## Exercise brief:
Give all of the records again. Match them exactly.

## Data provided:
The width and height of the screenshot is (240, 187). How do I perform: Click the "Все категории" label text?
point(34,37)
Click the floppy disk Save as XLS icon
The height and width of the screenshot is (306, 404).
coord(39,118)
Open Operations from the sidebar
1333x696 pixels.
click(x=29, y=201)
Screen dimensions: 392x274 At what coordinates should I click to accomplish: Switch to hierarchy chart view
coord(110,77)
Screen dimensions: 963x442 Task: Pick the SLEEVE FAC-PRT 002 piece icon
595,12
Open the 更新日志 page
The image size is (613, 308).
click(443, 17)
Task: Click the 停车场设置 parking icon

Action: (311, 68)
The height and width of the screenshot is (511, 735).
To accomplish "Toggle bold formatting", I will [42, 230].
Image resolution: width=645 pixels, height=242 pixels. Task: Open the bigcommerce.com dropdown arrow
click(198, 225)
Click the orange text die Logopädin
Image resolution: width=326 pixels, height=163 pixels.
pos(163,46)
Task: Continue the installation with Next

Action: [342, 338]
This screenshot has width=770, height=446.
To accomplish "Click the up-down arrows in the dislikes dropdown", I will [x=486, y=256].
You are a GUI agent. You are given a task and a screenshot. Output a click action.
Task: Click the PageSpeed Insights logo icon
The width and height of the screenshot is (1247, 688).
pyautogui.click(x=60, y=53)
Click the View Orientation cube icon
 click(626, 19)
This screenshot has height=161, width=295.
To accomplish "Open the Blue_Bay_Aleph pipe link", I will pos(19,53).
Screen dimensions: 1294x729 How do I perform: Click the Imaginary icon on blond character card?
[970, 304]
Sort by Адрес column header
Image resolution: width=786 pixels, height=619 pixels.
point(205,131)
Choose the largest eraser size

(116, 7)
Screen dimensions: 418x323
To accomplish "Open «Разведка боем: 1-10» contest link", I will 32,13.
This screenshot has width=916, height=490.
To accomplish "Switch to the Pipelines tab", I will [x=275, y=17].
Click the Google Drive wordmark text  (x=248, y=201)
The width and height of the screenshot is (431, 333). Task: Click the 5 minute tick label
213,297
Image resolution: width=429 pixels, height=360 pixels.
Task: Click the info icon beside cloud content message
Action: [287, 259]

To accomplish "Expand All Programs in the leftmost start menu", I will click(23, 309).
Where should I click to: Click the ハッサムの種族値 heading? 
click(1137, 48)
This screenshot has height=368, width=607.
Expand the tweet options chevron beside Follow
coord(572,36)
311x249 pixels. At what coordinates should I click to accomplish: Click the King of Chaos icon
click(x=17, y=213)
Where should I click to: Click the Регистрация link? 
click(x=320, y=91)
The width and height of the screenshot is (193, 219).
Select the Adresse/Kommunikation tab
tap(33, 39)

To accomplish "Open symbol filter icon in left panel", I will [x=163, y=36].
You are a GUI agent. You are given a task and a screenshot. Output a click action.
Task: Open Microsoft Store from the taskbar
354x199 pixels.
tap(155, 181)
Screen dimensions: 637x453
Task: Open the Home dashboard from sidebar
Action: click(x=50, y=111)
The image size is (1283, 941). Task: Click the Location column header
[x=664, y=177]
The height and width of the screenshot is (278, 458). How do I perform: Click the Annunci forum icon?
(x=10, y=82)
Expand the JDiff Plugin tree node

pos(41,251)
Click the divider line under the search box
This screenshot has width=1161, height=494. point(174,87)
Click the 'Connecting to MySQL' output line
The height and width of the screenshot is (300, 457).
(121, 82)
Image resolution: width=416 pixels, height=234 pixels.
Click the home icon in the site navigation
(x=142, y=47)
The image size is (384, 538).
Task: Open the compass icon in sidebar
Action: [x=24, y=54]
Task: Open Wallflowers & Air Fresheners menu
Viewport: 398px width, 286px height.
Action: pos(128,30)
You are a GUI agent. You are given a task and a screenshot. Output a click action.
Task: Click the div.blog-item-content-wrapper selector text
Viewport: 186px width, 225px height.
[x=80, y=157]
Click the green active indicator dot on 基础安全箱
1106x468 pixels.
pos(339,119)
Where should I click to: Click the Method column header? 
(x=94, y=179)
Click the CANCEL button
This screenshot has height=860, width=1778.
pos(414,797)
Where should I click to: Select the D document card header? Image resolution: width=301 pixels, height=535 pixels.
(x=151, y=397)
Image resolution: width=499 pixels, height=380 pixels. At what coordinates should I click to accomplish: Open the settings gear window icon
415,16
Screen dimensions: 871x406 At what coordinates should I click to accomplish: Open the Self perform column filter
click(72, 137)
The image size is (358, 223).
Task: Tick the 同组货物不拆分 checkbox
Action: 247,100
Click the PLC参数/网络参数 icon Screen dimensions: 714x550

## Final answer:
The width and height of the screenshot is (240, 187). How do I perform: Click the "Все категории" label text?
point(34,37)
Click the floppy disk Save as XLS icon
The height and width of the screenshot is (306, 404).
coord(39,118)
Open Operations from the sidebar
1333x696 pixels.
click(x=29, y=201)
Screen dimensions: 392x274 At what coordinates should I click to accomplish: Switch to hierarchy chart view
coord(110,77)
Screen dimensions: 963x442 Task: Pick the SLEEVE FAC-PRT 002 piece icon
595,12
Open the 更新日志 page
The image size is (613, 308).
click(443, 17)
Task: Click the 停车场设置 parking icon

Action: (311, 68)
The height and width of the screenshot is (511, 735).
To accomplish "Toggle bold formatting", I will [42, 230].
Image resolution: width=645 pixels, height=242 pixels. Task: Open the bigcommerce.com dropdown arrow
click(198, 225)
Click the orange text die Logopädin
Image resolution: width=326 pixels, height=163 pixels.
pos(163,46)
Task: Continue the installation with Next

Action: [342, 338]
This screenshot has width=770, height=446.
To accomplish "Click the up-down arrows in the dislikes dropdown", I will [x=486, y=256].
You are a GUI agent. You are given a task and a screenshot. Output a click action.
Task: Click the PageSpeed Insights logo icon
The width and height of the screenshot is (1247, 688).
pyautogui.click(x=60, y=53)
Click the View Orientation cube icon
 click(626, 19)
This screenshot has height=161, width=295.
To accomplish "Open the Blue_Bay_Aleph pipe link", I will pos(19,53).
Screen dimensions: 1294x729 How do I perform: Click the Imaginary icon on blond character card?
[970, 304]
Sort by Адрес column header
Image resolution: width=786 pixels, height=619 pixels.
point(205,131)
Choose the largest eraser size

(116, 7)
Screen dimensions: 418x323
To accomplish "Open «Разведка боем: 1-10» contest link", I will 32,13.
This screenshot has width=916, height=490.
To accomplish "Switch to the Pipelines tab", I will [x=275, y=17].
Click the Google Drive wordmark text  (x=248, y=201)
The width and height of the screenshot is (431, 333). Task: Click the 5 minute tick label
213,297
Image resolution: width=429 pixels, height=360 pixels.
Task: Click the info icon beside cloud content message
Action: [287, 259]

To accomplish "Expand All Programs in the leftmost start menu", I will click(23, 309).
Where should I click to: Click the ハッサムの種族値 heading? 
click(1137, 48)
This screenshot has height=368, width=607.
Expand the tweet options chevron beside Follow
coord(572,36)
311x249 pixels. At what coordinates should I click to accomplish: Click the King of Chaos icon
click(x=17, y=213)
Where should I click to: Click the Регистрация link? 
click(x=320, y=91)
The width and height of the screenshot is (193, 219).
Select the Adresse/Kommunikation tab
tap(33, 39)

To accomplish "Open symbol filter icon in left panel", I will [x=163, y=36].
You are a GUI agent. You are given a task and a screenshot. Output a click action.
Task: Open Microsoft Store from the taskbar
354x199 pixels.
tap(155, 181)
Screen dimensions: 637x453
Task: Open the Home dashboard from sidebar
Action: click(x=50, y=111)
The image size is (1283, 941). Task: Click the Location column header
[x=664, y=177]
The height and width of the screenshot is (278, 458). How do I perform: Click the Annunci forum icon?
(x=10, y=82)
Expand the JDiff Plugin tree node

pos(41,251)
Click the divider line under the search box
This screenshot has width=1161, height=494. point(174,87)
Click the 'Connecting to MySQL' output line
The height and width of the screenshot is (300, 457).
(121, 82)
Image resolution: width=416 pixels, height=234 pixels.
Click the home icon in the site navigation
(x=142, y=47)
The image size is (384, 538).
Task: Open the compass icon in sidebar
Action: [x=24, y=54]
Task: Open Wallflowers & Air Fresheners menu
Viewport: 398px width, 286px height.
Action: pos(128,30)
You are a GUI agent. You are given a task and a screenshot. Output a click action.
Task: Click the div.blog-item-content-wrapper selector text
Viewport: 186px width, 225px height.
[x=80, y=157]
Click the green active indicator dot on 基础安全箱
1106x468 pixels.
pos(339,119)
Where should I click to: Click the Method column header? 
(x=94, y=179)
Click the CANCEL button
This screenshot has height=860, width=1778.
pos(414,797)
Where should I click to: Select the D document card header? Image resolution: width=301 pixels, height=535 pixels.
(x=151, y=397)
Image resolution: width=499 pixels, height=380 pixels. At what coordinates should I click to accomplish: Open the settings gear window icon
415,16
Screen dimensions: 871x406 At what coordinates should I click to accomplish: Open the Self perform column filter
click(72, 137)
The image size is (358, 223).
Task: Tick the 同组货物不拆分 checkbox
Action: 247,100
Click the PLC参数/网络参数 icon Screen dimensions: 714x550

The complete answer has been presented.